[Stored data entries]
============================================================
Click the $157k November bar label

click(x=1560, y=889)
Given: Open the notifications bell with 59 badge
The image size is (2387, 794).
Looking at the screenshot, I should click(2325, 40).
============================================================
● EXERCISE DIRECTIONS
Output all of the data again, exactly.

● EXERCISE RESULT
Click the $157k November bar label

click(x=1560, y=889)
Given: Open the notifications bell with 59 badge
The image size is (2387, 794).
Looking at the screenshot, I should click(2325, 40).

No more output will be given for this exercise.